Кто был этот странный молодой человек, ни с того ни с сего решивший отправить его к праотцам и имел ли он отношение к предыдущему нападению, сеньор Эдуардо не знал, однако догадывался, что вся история могла быть связана с золотой богиней Атабей – статуэткой невероятной ценности, которая несколько месяцев назад попала ему в руки.
Поначалу он хотел найти на нее покупателя, но потом, поразмыслив здраво, решил этого не делать. Откровенно говоря, дело тут было даже не в размышлениях, просто статуэтка ему чрезвычайно понравилась. Через его руки нередко проходили баснословно дорогие вещи, но ни одна из них не произвела на него такого впечатления, как индейская богиня. От нее исходил какой-то живой и чрезвычайно приятный жар, как будто в ней горело маленькое солнце. Всякий раз, когда он брал ее в руки, ему становилось необыкновенно хорошо.

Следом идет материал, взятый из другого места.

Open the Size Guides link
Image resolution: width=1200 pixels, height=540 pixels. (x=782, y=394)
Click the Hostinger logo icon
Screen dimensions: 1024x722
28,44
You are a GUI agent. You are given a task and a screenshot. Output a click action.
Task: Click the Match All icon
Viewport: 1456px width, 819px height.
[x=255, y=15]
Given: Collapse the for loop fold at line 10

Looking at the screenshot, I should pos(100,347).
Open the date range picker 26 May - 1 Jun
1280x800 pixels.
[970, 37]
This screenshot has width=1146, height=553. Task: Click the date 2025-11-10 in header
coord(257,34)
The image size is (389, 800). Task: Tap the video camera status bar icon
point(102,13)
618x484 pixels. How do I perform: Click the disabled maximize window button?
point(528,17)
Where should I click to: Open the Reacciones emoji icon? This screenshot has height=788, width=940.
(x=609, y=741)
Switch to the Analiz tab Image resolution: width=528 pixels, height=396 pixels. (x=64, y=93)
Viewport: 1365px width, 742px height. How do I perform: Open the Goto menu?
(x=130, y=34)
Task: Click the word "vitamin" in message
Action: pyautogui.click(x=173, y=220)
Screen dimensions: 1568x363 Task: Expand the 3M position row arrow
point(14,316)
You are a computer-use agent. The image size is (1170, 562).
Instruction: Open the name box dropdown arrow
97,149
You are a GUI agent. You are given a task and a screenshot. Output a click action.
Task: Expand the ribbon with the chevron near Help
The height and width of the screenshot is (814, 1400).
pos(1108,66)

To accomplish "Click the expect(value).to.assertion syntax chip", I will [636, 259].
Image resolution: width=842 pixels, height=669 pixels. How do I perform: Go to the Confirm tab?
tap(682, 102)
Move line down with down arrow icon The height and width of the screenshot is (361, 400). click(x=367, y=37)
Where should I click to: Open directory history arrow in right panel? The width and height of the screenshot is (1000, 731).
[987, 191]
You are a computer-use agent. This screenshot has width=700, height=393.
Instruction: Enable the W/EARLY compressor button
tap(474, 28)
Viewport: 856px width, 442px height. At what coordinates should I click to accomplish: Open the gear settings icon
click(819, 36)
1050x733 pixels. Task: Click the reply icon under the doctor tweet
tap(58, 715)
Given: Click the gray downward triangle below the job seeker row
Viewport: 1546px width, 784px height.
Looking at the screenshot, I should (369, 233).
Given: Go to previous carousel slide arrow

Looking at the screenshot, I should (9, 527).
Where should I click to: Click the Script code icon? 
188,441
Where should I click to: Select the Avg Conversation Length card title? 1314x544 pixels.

Он не знал, что за магия скрыта в статуэтке, но было понятно, что такую вещь нельзя продавать ни за какие деньги. Более того, Аргентинец решил, что ее нельзя даже просто оставлять без присмотра, пусть и в самом надежном сейфе. Он почему-то очень ясно ощущал, что богиня должна быть рядом с ним, во всяком случае, здесь, на Американском континенте, где у него были прикормленные таможенники, и где он мог свободно перевозить ее через границы. Он знал, конечно, что торговец не должен привязываться к вещам, какими бы прекрасными они ни были, иначе он превратится в своего рода алкоголика, связанного пугающей зависимостью с проходящими через его руки шедеврами, однако для индейской статуэтки решил сделать исключение.
Он был уверен, что два последних покушения на его жизнь были связаны именно с золотой богиней. В его глазах это служило дополнительным свидетельством ее необыкновенной ценности. Так или иначе, если уж за ним объявили охоту, рано или поздно явятся новые враги. Поэтому стратегию защиты нужно будет пересмотреть.
Впрочем, сейчас его занимала совсем другая история. Вчера вечером у него состоялся телефонный разговор с сеньором Моро, который дал ему понять, что с ним желает встретиться некое значительное лицо – русский князь Барятинский…
* * *
– Почему именно Барятинский? – полюбопытствовал Ганцзалин, когда они с действительным статским советником сели в экипаж и отправились на встречу с маркизом де Вальфьерно, о которой Моро договорился еще накануне. – Почему вы решили представиться князем?